As London broiled on the hottest day of the year (so far), and those of us who had to use the Tube today cursed the lack of air-conditioning, my foodie thoughts turned to long, cold drinks and light but piquantly-flavoured dishes. In between these foodie musings, I was doing my 'other' job, as a music reviewer for, enjoying a lunchtime Schubert recital in the relatively cool Wigmore Hall. When I got home, I had to teach, an extra lesson for a student, not one of mine (though soon to be, officially), who is taking her Grade 2 exam next week. The heat made her sloppy and forgetful, and when I sat at the piano to play through the aural exercises, the keys felt sticky, in all senses of the word. After she left, I downed half a pint of Diet Coke, a drink I normally eschew, but sometimes it's surprisingly refreshing. Then I wrote my review for Bachtrack; by the time I'd tried - and failed - to think of a snappy title for the article, it was 7pm, so I went to the kitchen to prepare supper while listening to 'The Archers'.

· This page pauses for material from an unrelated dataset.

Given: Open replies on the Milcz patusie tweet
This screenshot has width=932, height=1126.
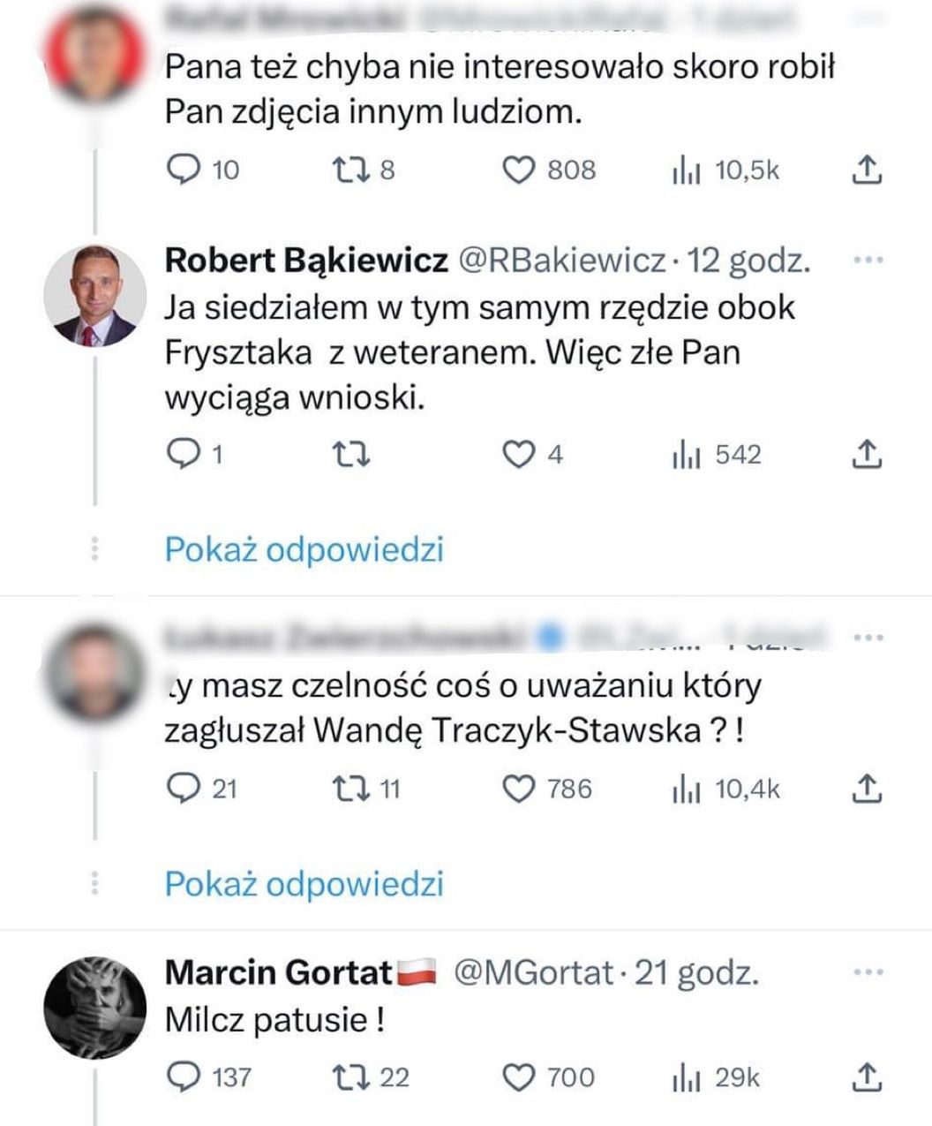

Rock Shandy is one of my favourite non-alchoholic drinks. I discovered it some years ago in a trendy cafe in Notting Hill (as you do) and have subsequently ensured its place on the drinks menu of the Wookey Hole Inn in Somerset (the barman remembered me and made it for me - perfectly - the next time I visited). It's simple and refreshing and can be juzzed up with slices of lemon, or the sort of fruit salad you put in Pimms. In fact, its colour is redolent of Pimms, and on the strength of that, I've just decided to serve it as the non-alcoholic alternative to Pimms at my Summer Concert. It's easy to make - half soda water, half lemonade, dash of Angostura bitters, and a slice of lemon (optional). The ingredients should be cold. Add ice if liked (I don't - very cold drinks make my temples ache). Coincidentally, I blogged Rock Shandy exactly a year ago, though I can't remember what the weather was like then!

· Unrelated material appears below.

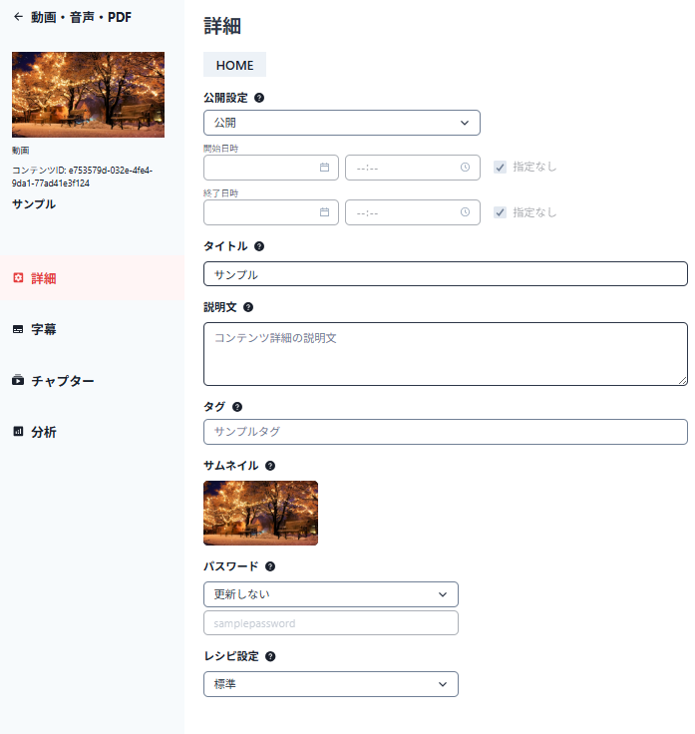Screen dimensions: 695x734
Task: Open the clock picker for 終了日時 time
Action: (x=465, y=212)
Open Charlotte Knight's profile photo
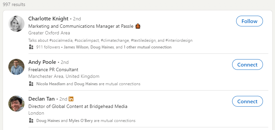 [x=16, y=24]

Another lovely, summery dish I often make at this time of the year, when there is a glut of strawberries, is Strawberry and Lemon Sorbet, which is my adaptation of a River Cafe recipe (I replaced raspberries with strawberries; you could use either, according to your taste). You need a food-processor to whizz the ingredients together, but an ice-cream maker is not essential: be sure to beat the mixture regular to stop ice crystals forming.

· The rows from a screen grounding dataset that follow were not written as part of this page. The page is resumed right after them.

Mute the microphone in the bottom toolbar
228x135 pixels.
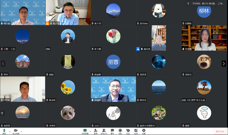(x=4, y=131)
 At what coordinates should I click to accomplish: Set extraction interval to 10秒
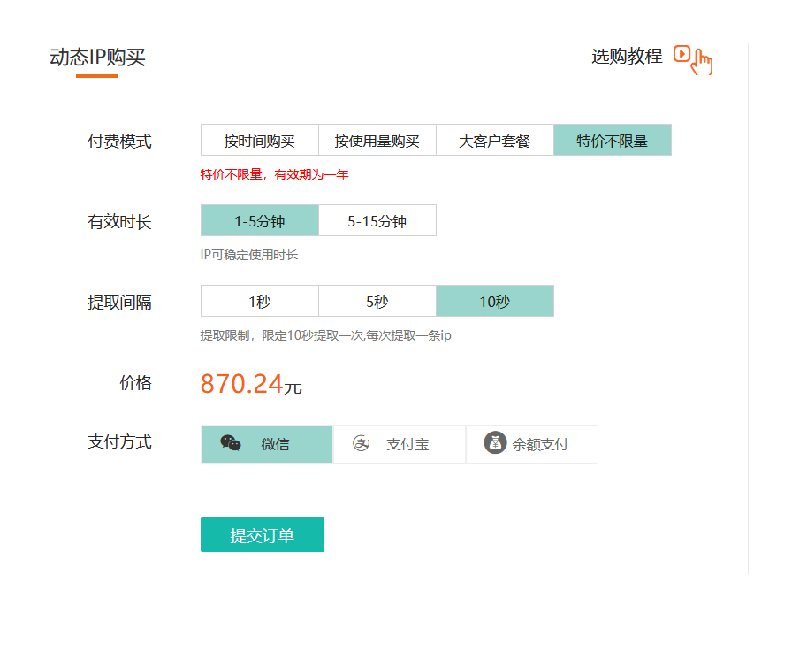[494, 302]
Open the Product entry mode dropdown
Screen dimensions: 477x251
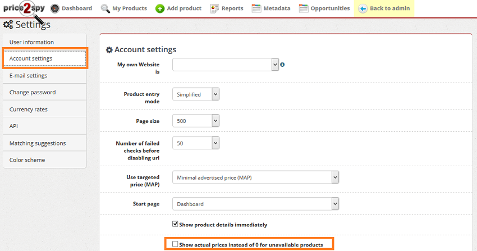pyautogui.click(x=196, y=94)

Strawberry and Lemon Strawberry
Serves about 6

1/2 unwaxed lemon, roughly chopped (peel, pith and all - just remove the seeds)
approx 200g caster sugar
400g strawberries, hulled

Whizz the lemon and sugar together in the food-processor, then add the strawberries. Check for sweetness and add more sugar if needed. Churn in ice-cream maker or put in a plastic box and freeze. Nice served with amaretti biscuits or cantuccini.

We had a barbecue last night, and sat in our newly-painted 'cabana' (also known as 'the Stable', 'Hugh's hut' and 'the Loggia'). With Buika's soulful, husky voice singing Mi Nina Lola and other songs from her album of the same name, we cooked chicken skewers and lamb shish kebabs, and roasted those long, thin Romano red peppers. It's the first time we've sat in the garden in the evening this year without needing fleeces and blankets. Today, I made the leftover red peppers into a pretty salad with crumbled feta and olives. Nigella Lawson has a very nice version of this - find it here.

Another simple salad, ripped off from The Eagle (London's first gastropub) is sliced tomatoes with rocket and fresh coriander. It's exactly what it sounds and is really tasty. A splash of olive oil and red wine vinegar is the only dressing it requires. When I ate it at The Eagle, it was as an accompaniment to bruschetta made with chargrilled squid. Utterly delicious!